I'm not or barely ever sexually attracted to people. I think. I don't actually know what it would feel like, so for all I know, I might and just not know it. There may have been one time recently when I was sexually attracted to someone, but that was literally only once for a bit. So I guess that would make me asexual or gray-asexual? Except I like sex which means that most people would not consider me asexual because they don't understand how I could like sex without being sexually attracted to the person. So I guess I'm not.
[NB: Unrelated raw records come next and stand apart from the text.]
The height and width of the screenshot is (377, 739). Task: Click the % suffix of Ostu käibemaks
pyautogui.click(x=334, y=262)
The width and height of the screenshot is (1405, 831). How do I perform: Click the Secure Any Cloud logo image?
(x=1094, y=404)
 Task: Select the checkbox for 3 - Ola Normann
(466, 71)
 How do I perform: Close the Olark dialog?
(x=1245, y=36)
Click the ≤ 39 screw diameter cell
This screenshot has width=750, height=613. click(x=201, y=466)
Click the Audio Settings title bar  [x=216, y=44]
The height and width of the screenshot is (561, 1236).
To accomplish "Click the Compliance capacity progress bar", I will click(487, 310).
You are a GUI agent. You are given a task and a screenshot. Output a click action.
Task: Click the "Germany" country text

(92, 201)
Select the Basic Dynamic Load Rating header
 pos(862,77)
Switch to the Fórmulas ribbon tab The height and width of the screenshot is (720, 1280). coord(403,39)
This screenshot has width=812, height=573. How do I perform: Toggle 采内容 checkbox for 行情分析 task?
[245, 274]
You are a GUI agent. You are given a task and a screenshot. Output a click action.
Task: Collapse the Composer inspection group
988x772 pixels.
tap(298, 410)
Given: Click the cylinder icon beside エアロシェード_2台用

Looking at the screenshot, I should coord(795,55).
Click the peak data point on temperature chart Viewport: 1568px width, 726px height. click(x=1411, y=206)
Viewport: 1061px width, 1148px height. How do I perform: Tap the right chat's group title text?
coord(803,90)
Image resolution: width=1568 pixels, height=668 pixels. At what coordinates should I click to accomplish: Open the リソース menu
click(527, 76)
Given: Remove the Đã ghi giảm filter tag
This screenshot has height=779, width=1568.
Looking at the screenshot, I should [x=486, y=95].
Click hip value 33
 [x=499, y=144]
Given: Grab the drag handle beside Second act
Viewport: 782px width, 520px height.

I don't really care who I have sex with. Which, according to some people, would make me pansexual. Except I'm not pansexual since I'm not sexually attracted to everyone (or anyone). While I understand that it refers to genders and not numbers, I'm still not entirely comfortable calling myself that. This may also be partially because I got really sick of hearing pansexual "allies" claim to be attracted to "men, women, and ->-bleeped-<-s," hearing them talk down to bisexuals despite the fact that most bisexuals mean exactly the same thing just with less offensive slurs, and having them argue with my boyfriend about his sexuality because they do not see me as a man.
I call myself bisexual because, as I said, I really don't care who I have sex with (as long as it's not forced and/or pressured onto me) and I consider it to mean the same as pansexual.
I've only ever had sex with men and generally prefer them for dysphoria reasons and feeling like I'm able to click with them better. (I have no idea why.) So I sometimes call myself gay and many people assume I'm gay. This probably isn't fair to guys who genuinely are 100% gay, but it's difficult not to feel like the label at least partially fits when I've exclusively slept with guys.
In short, anything that isn't straight or lesbian.